Growers were well ahead of the average pace in sowing the likes of cotton, barley and rice, besides oats for which nearly half of farmers’ intended acreage is already planted, the US Department of Agriculture said in the first of the 2012 series of weekly crop progress reports.
In spring wheat, farmers had sown 8% of the crop, four times the average as of the start of April, with growers in North Dakota particularly quick of the mark, having one-quarter of their crop seeded compared with an average of 2%.
Seeding was spurred by warmer temperatures which lifted state soil temperatures to 46-62 degrees Fahrenheit, from 31-33 degrees Fahrenheit a year ago.
‘Waiting on the go date’
However, growers had only 3% of their corn crop in the ground, only one percentage point ahead of the average rate, and well below market forecasts.
Traders had expected a figure of 5-7%, according to broker US Commodities, a start-of-April record believing that growers would attempt both to exploit the benign spring sowing weather, and attempt as early harvest as possible to achieve higher prices.
In Chicago, corn futures for September were on Tuesday trading at $5.71 ¼ a bushel, a premium of $0.26 a bushel to the December contract.
However, early sowers risk invalidating insurance, which sets earliest planting dates by area and crop, and will not cover prematurely-seeded crop damaged by, for instance, a late frost.
Even in Illinois, one state where early sowings, at 5% completed, were unusually quick, the USDA noted that "most [farmers] are waiting on the ‘go date’ for their area to arrive" before starting.
‘Corn seed returned’
Later seeding of corn increases the chance that growers will switch area from the grain to soybeans, which thanks to price rises over the last few weeks, has become an increasingly competitive choice.
Indeed, there is already talk of growers changing, with Paul Georgy at broker Allendale saying that "we are getting calls from producers who are switching from corn to soybeans.
"We are hearing from seed salesmen who are getting corn seed returned and soybeans seed purchases."

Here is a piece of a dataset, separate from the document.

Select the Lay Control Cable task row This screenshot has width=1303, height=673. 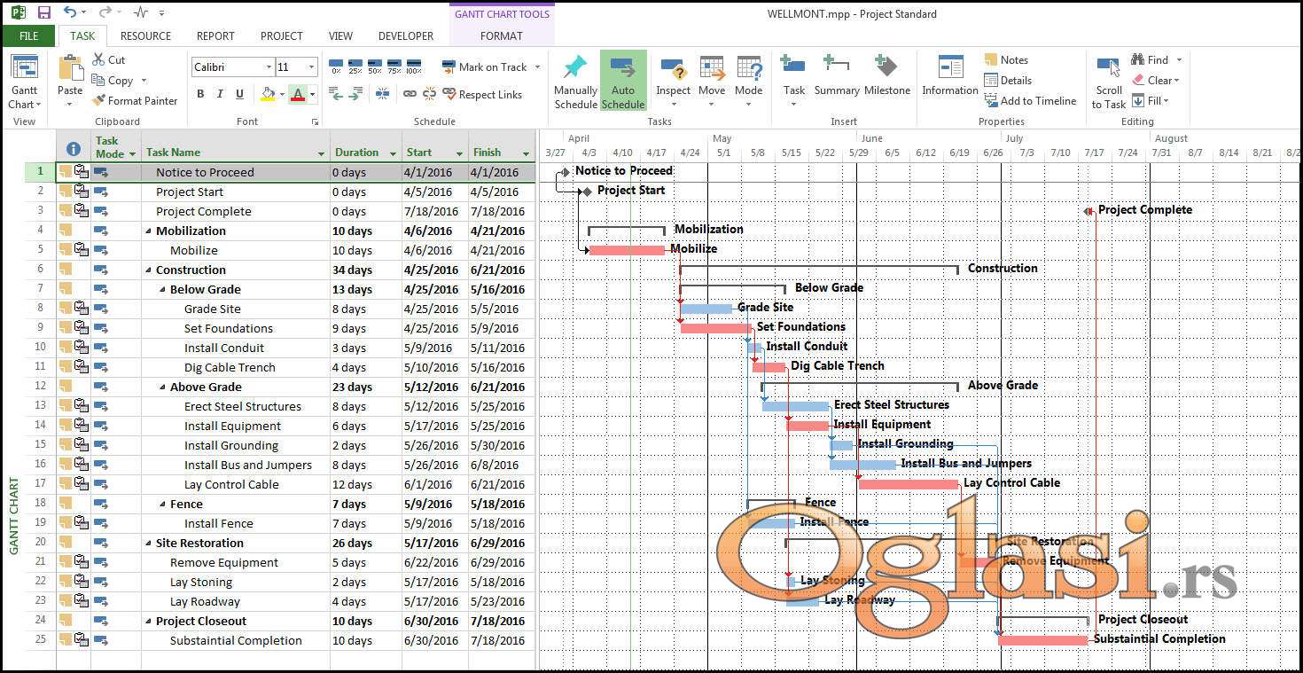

At Market 1, Mike Mawdsley said: "We have already heard of some switching of corn to soybeans because of the change in price."
In Chicago, new crop November soybeans were, in showing a 0.1% decline, slightly underperforming flat December corn as of 10:00 GMT, reversing the recent trend between the two contracts.

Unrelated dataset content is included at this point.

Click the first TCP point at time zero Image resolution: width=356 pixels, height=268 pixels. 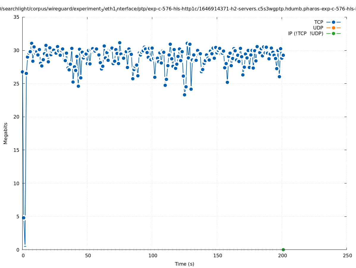click(x=22, y=72)
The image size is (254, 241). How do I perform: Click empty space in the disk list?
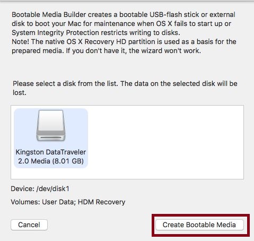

The crop progress report also revealed a further improvement in the condition of winter wheat, which has continued to recover from a weak start, amid drought in important growing states in the southern Plains.
In Kansas, the biggest wheat-producing state, the proportion of the crop rated "good" or "excellent" edged 1 point higher to 60%, the highest figure since the 2010 harvest.
The Kansas crop is also "one of the most advanced in recent history", with 61% of it at the jointed stage, three times the usual proportion by now, USDA officials noted.
This could provide a boon to farmers, with an early harvest increasing the chances of allowing a follow-on crop, such as soybeans, but does render the crop more vulnerable to frost damage.
"Talk of threatening cold temperatures has dissipated for now," Brian Henry at Benson Quinn Commodities said.
"But given the advanced stage of the winter wheat crop, the trade will be watching closely for any additional talk of cold temperature entering this region."